Elvis & Nixon (2016)
Liza Johnson’s comedy-drama is conceptually aligned to Agent Elvis, in that it depicts Presley (Michael Shannon) as an aspiring action hero, longing to work as an agent for the Bureau of Narcotics and Dangerous Drugs. Which actually is close to the truth. In real-life Elvis met with President Richard Nixon to request he be given a badge and named a “Federal Agent at Large”, arguing he was “right in the middle” of the pro-drugs and anti-American sentiment, thus best served to combat it. No transcription was recorded of their meeting, giving the screenwriters plenty of room for dramatic license.
At first Shannon seems an odd fit: he doesn’t look much like Presley, for starters, and doesn’t play up to the expected elements i.e. the King’s heartthrob status and air of vulnerability. Nevertheless his portrayal feels like a genuine, lived-in depiction, reflecting the actor’s knack for approaching roles from unexpected perspectives. It’s fun to watch Elvis bounce off Richard Nixon, who’s played with an unusual level of charm by Kevin Spacey. This isn’t a great film by any stretch—but it’s amiably paced and enjoyably acted.

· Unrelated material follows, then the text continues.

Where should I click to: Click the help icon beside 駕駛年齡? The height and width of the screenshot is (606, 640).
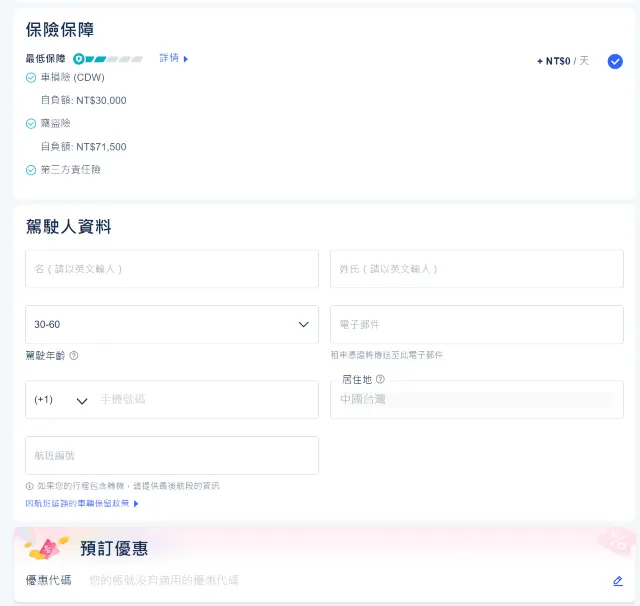point(74,355)
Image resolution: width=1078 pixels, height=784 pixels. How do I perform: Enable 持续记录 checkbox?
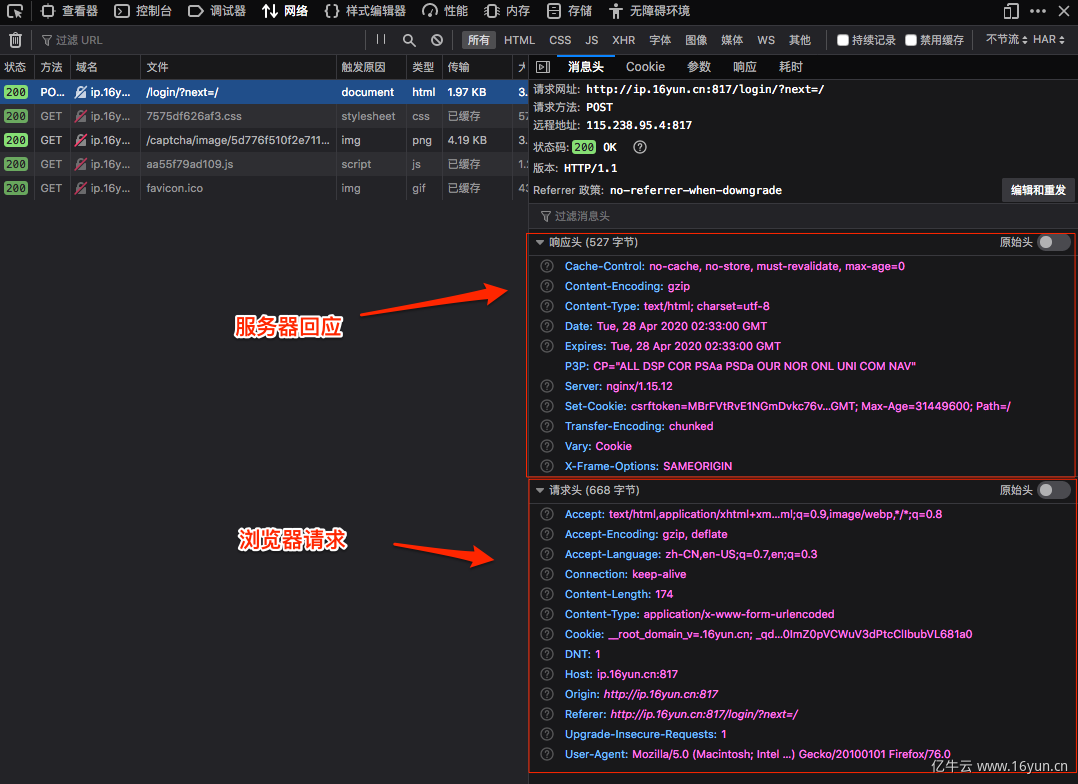pyautogui.click(x=843, y=40)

3000 Miles to Graceland (2001)
A group of criminals descend on an international Elvis convention in Vegas and rob a casino while in full costume. It’s not just a nifty disguise: the leader of the pack, Kevin Costner’s Murphy, is a diehard aficionado, early in the runtime bringing a convertible to a screeching halt in order to chastise a fellow crim for making a harmless joke about Presley (because “nobody fucks with the King”). The heist occurs about 20 mins in and culminates in a deluge of bullets. One of the robbers (Bokeem Woodbine’s Franklin) dies, leaving the rest (Murphy, Kurt Russell’s Michael and Christian Slater’s Hanson) to argue about their share of the loot.
The tone is down and dirty, and the narrative peppered with familiar elements: think “who’s screwing who?” and “there’s no honour among thieves.” 3000 Miles to Graceland is larded with conventions but sustains tension pretty well. It’s a shame the runtime crosses the two hour mark: this could’ve been better as a tight, lithe 90 minutes.